The Orange County Transportation Authority requested that Gov. Arnold Schwarzenegger take action so that county bus service wouldn't be crippled. Drivers are seeking higher wages.
County transit employees haven't walked off the job since the mid-1980s.
The governor appointed a three-member panel to investigate the dispute between OCTA and Teamsters Local 952, which represents more than 1,400 employees -- bus drivers, mechanics and other workers.
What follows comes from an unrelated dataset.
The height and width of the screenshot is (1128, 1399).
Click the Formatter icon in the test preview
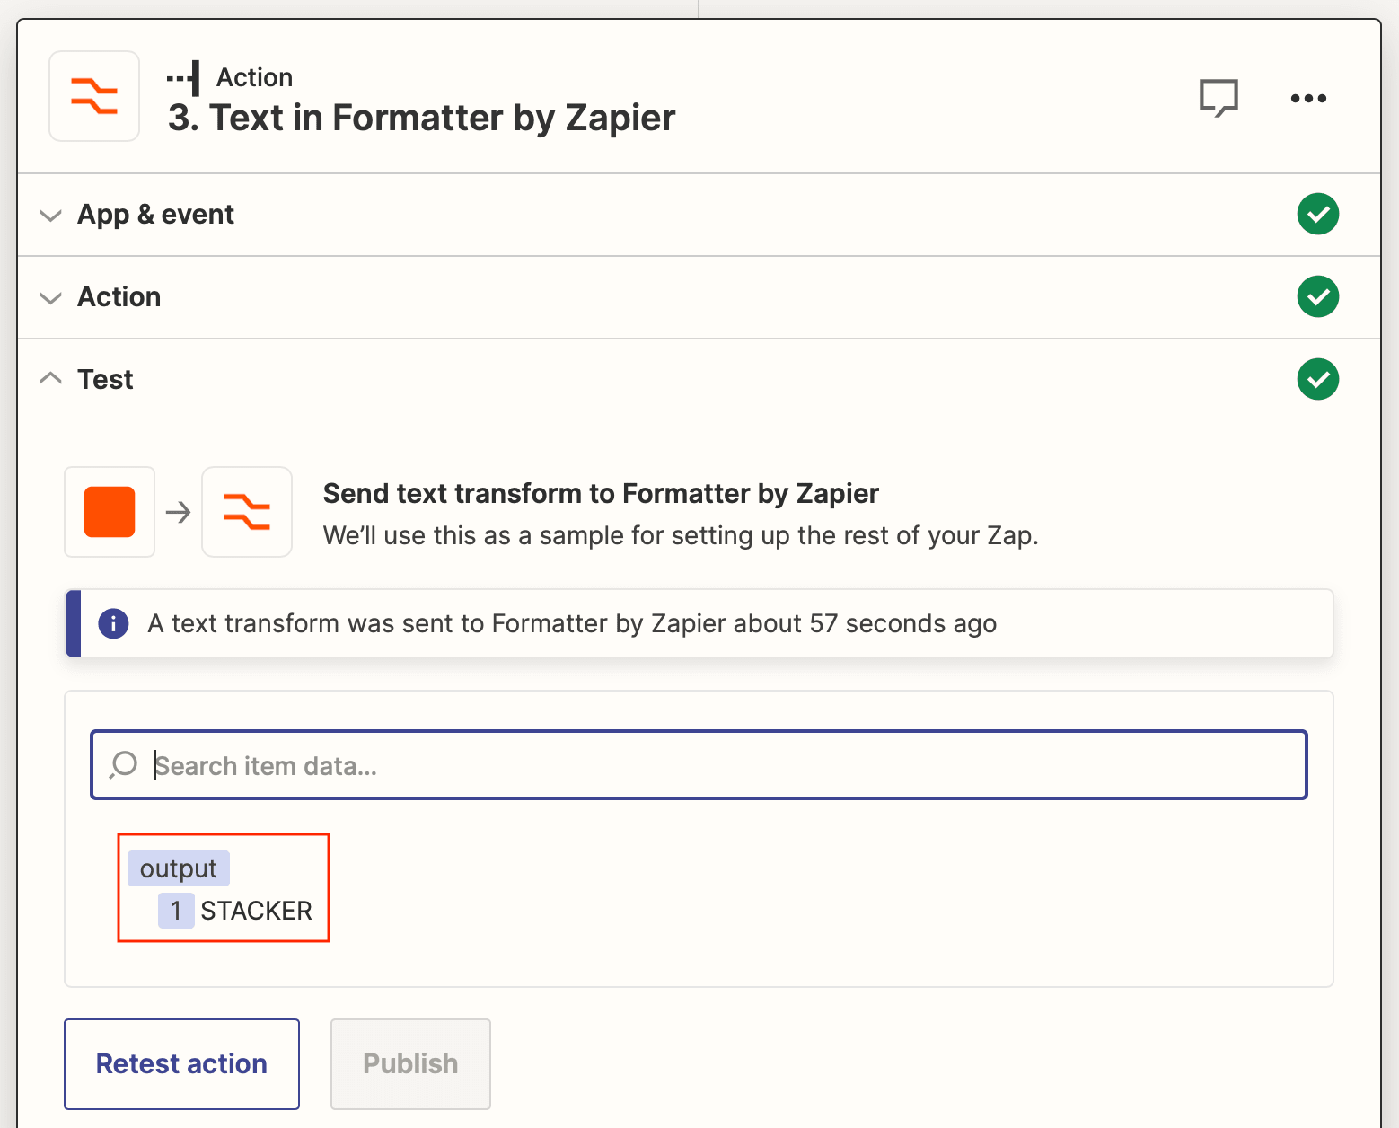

Their contract expired Monday.
"Our hope is that union leaders return to the negotiating table, and if that's not possible, then our hope is that there is a way for further negotiations to take place for the good of the drivers and bus customers," said Paul Taylor, an OCTA director.
Bus service for more than 200,000 daily customers will continue without disruption during the board's investigation, Taylor said.
Union officials said its membership had already voted to strike, giving union leaders the authority to call a walkout if there was no new contract or progress toward a resolution.
"We intend to honor the governor's action," said Donna Metcalfe, a union spokeswoman.
OCTA has offered a 13% increase in wages and benefits over three years; union leaders say wages would actually increase only 8%.
Kelly Montgomery, Edna Francis and Harry Low were appointed to the panel by Schwarzenegger, who asked them to investigate the labor dispute, call public hearings if necessary and submit a report by May 8.
Montgomery is the city of Sacramento's former human-relations manager, Francis is a labor arbitrator, and Low is a retired appellate court justice in San Francisco.
The governor has the authority to call for an investigation to avert a strike if it would "significantly disrupt" public transportation.
"No strike or lockout shall occur for seven days from the effective date of this appointment, during the period of investigation," Schwarzenegger wrote.
In addition, the governor may request that the attorney general ask the court for an injunction to stave off a strike for a 60-day period.
The governor's action automatically extends the drivers' contract during the investigation and any potential injunction, Taylor said.
The union, which was prepared to authorize picket lines, said it welcomed an investigation.
"We don't have a problem with fact-finding, because we believe it's going to support our position," Metcalfe said.
Union leaders complain that OCTA executives have been given recent wage boosts that go far beyond cost-of-living increases.
Salaries for Orange County bus drivers are below those of Los Angeles and San Diego drivers. Although the starting wage is $13.72 an hour, the top hourly wage of $21.42 compares with $24.30 for drivers in Los Angeles and $21.61 for San Diego drivers, union officials said.